If every new document task adds lots of queries, look at more efficient query structure, e.g. (with no more detail I can’t put that more precisely). Are 10 different things all polling the same large set of data? If so, consider using 1 to do the big initial search an others within it. Think about how scale (more data, tasks, etc.) acts on your document.

There is no simple one-size-fits-all answer. But, don’t worry unduly about slowdown if you’re not encountering it. Nothing is more corrosive to progress than no acting in case some unspecified bad result occurs. Deal with the issue when it occurs.

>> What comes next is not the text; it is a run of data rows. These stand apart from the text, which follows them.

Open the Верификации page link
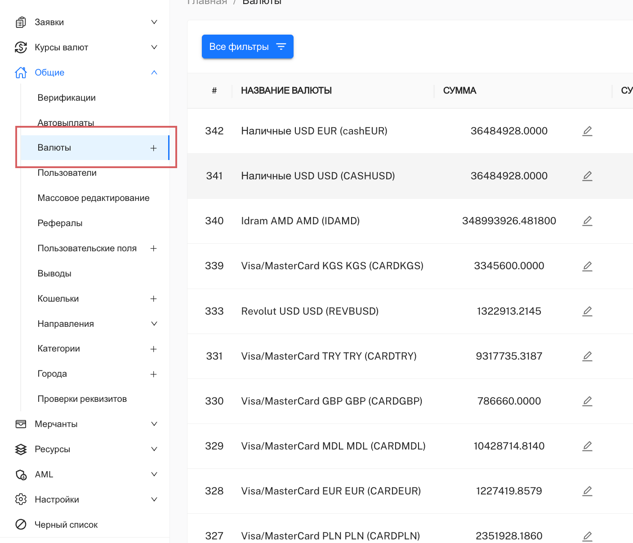This screenshot has width=633, height=543. (x=67, y=98)
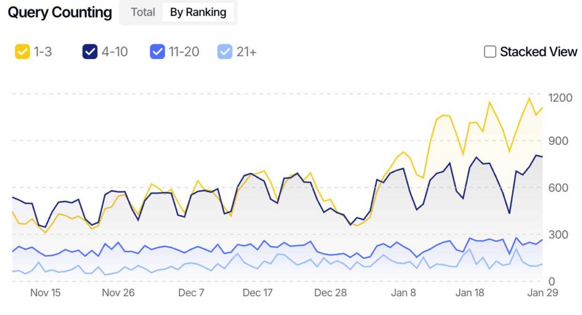
Task: Click the Dec 17 date label
Action: 258,293
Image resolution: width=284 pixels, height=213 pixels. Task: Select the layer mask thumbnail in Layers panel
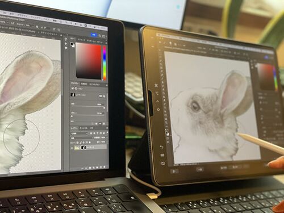pos(83,148)
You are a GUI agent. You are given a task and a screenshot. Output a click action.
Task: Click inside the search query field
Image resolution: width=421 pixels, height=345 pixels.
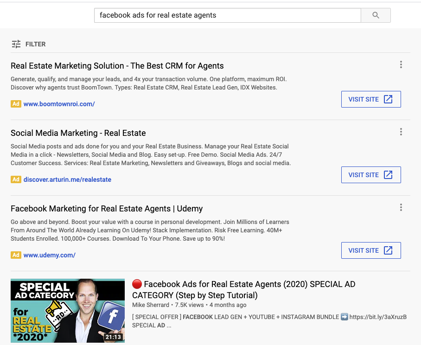[227, 15]
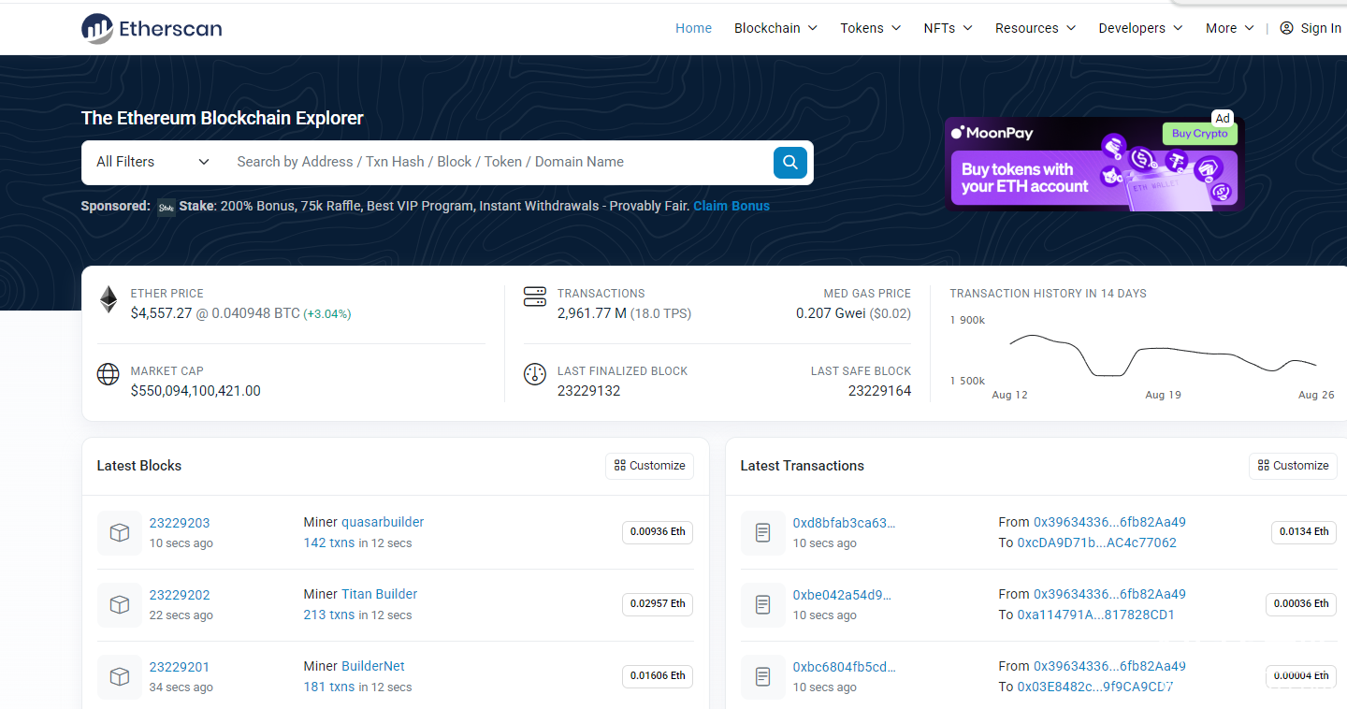Expand the Tokens dropdown menu
Viewport: 1347px width, 709px height.
click(x=870, y=28)
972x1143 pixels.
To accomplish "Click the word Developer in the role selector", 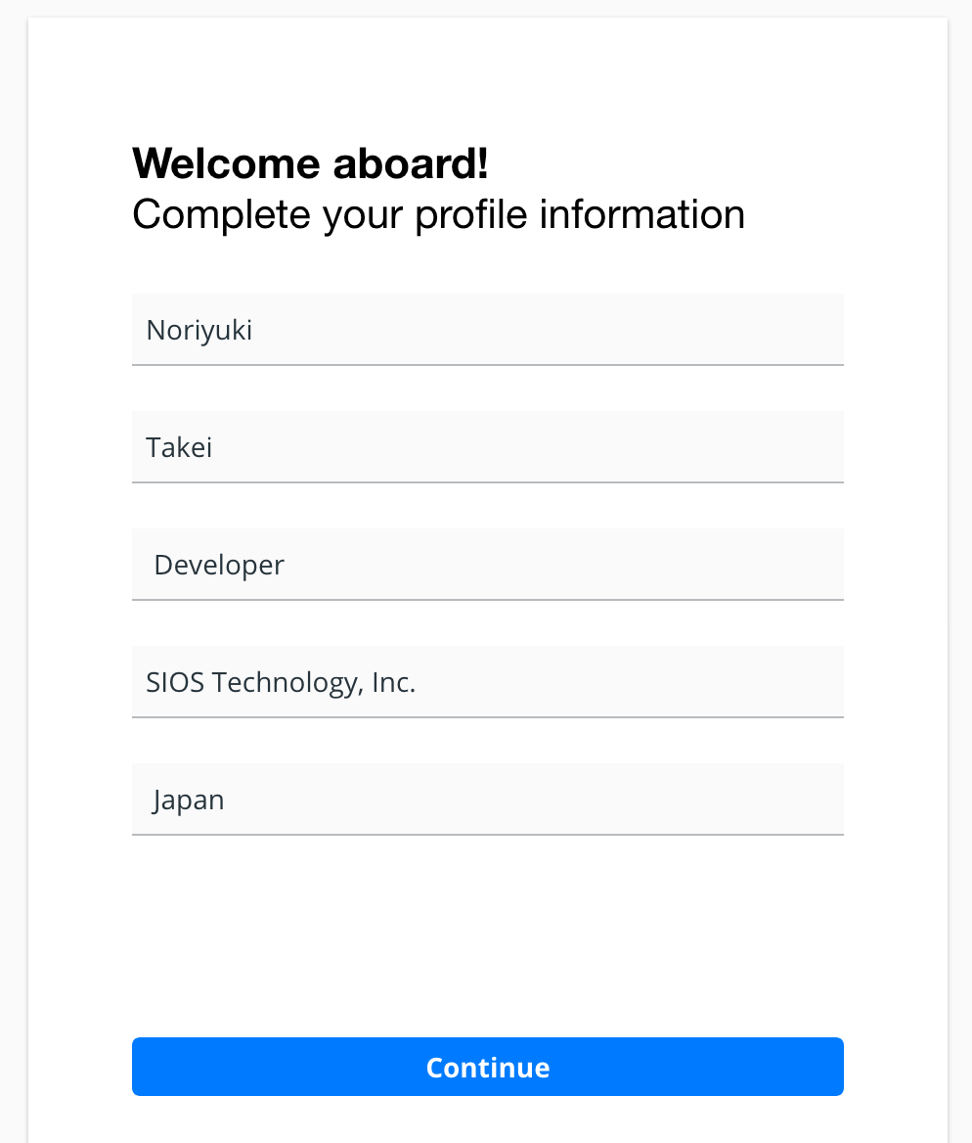I will click(219, 566).
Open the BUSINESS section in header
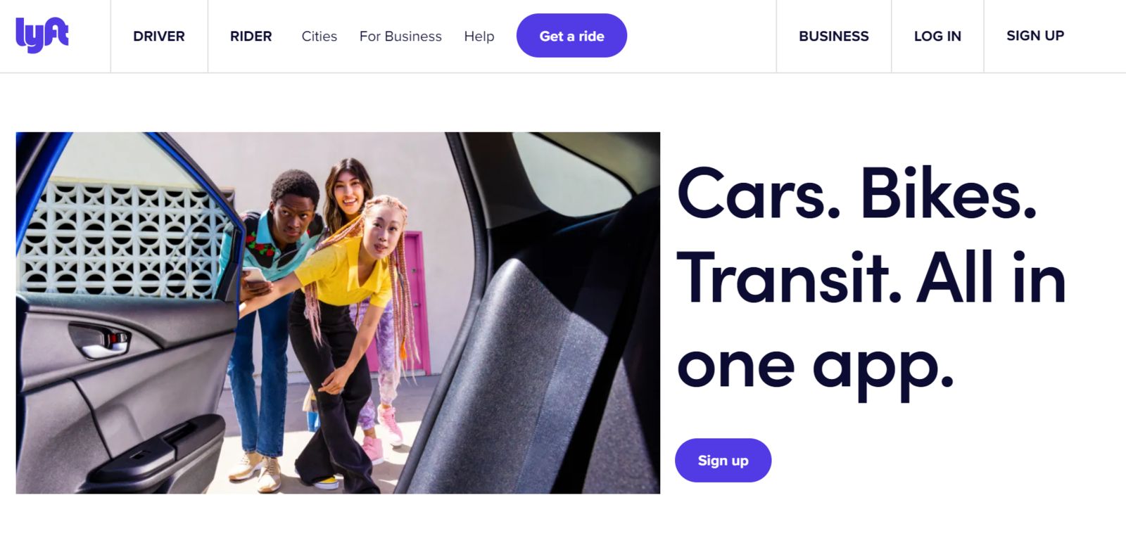This screenshot has height=538, width=1126. tap(834, 37)
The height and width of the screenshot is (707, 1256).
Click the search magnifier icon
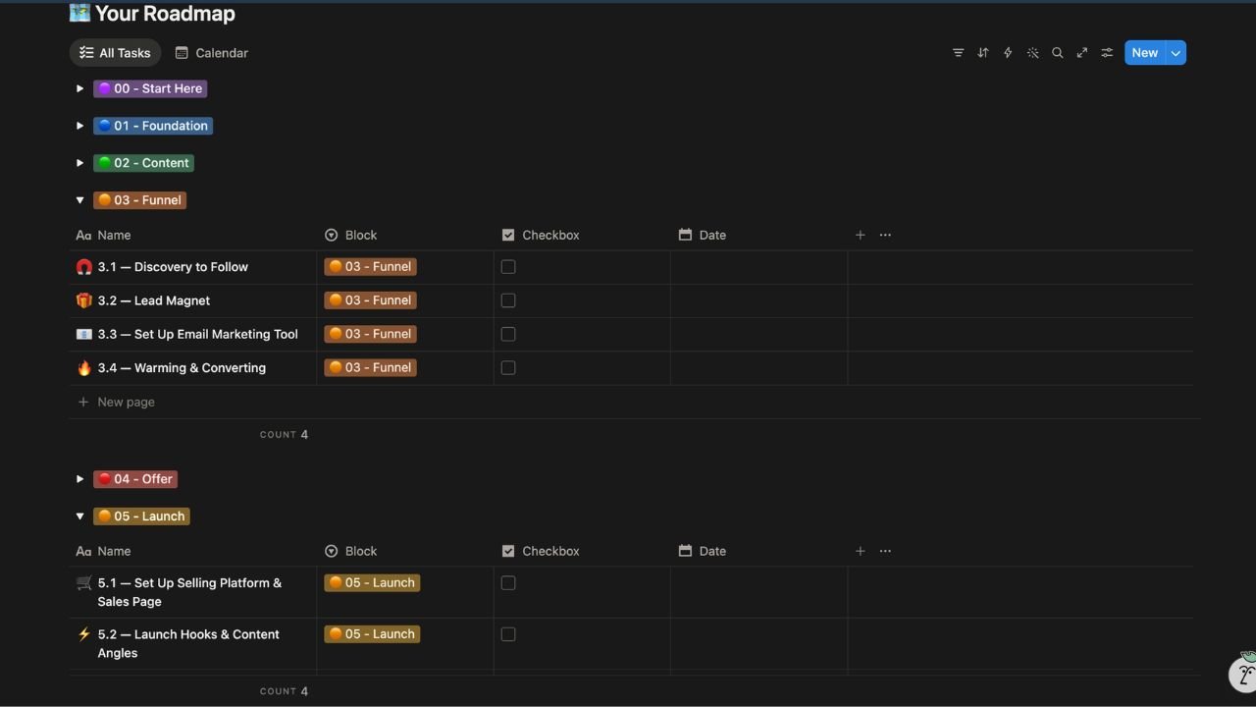pos(1057,53)
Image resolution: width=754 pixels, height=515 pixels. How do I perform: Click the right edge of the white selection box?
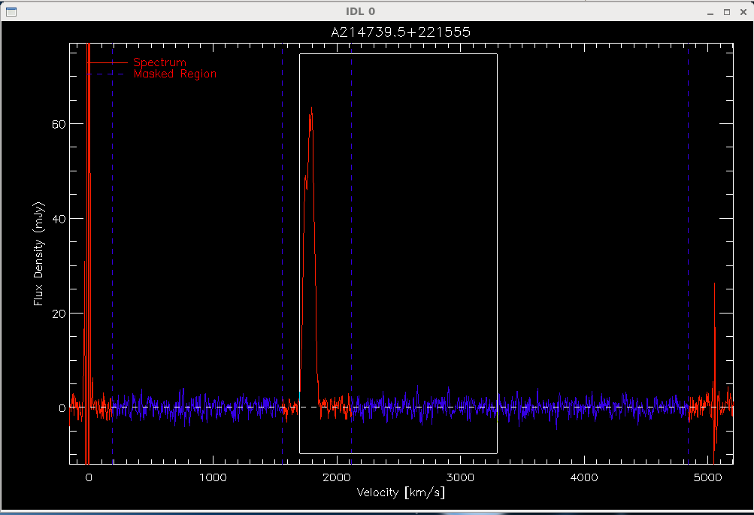tap(497, 253)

Every note I make has an edict that will change stuff (badges mainly) based on the status of checkboxes. I’m noticing slowdowns. and I suspect that it’s the ever-growing amount of edicts sitting there. I’ll do some experiments with a duped copy and see if I can speed it up by nuking the edicts and thinking about some other way to handle it. Only maybe 5% of the notes ever actually fire their edict, so it might be a case of manually handling it.

I’m noticing slowdowns. and I suspect that it’s the ever-growing amount of edicts sitting there.

I think that’s not very likely, but much depends on exactly what is slow, and how slow it is! Happy to hook your document up to the instrumentation and to take a look if you like.

Sure thing, I’ll send a copy through to the email address. My main issue is the speed of the processing of the stamp that I use to set up and finish the adornments (titled DailyAdornSetup and DailyAdorn Finish). Sometimes there is a pretty significant lag for them to fire, going on over 10 minutes or so. [I’ll include this post copy in the email I send].

Again, 10 minutes is nuts. 10 seconds is nuts. Something is not right.